_DATA EXTRACT_.
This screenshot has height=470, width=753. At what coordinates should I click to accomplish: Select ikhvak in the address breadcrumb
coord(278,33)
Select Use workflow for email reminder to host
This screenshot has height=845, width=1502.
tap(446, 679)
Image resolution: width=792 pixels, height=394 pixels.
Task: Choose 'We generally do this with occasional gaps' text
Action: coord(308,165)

_GIVEN EXERCISE_.
Please reproduce all of the records above line by line, keeping every character unchanged.

_RESPONSE TO THIS TASK_.
This screenshot has height=470, width=753. At what coordinates should I click to accomplish: Select ikhvak in the address breadcrumb
coord(278,33)
Select Use workflow for email reminder to host
This screenshot has height=845, width=1502.
tap(446, 679)
Image resolution: width=792 pixels, height=394 pixels.
Task: Choose 'We generally do this with occasional gaps' text
Action: coord(308,165)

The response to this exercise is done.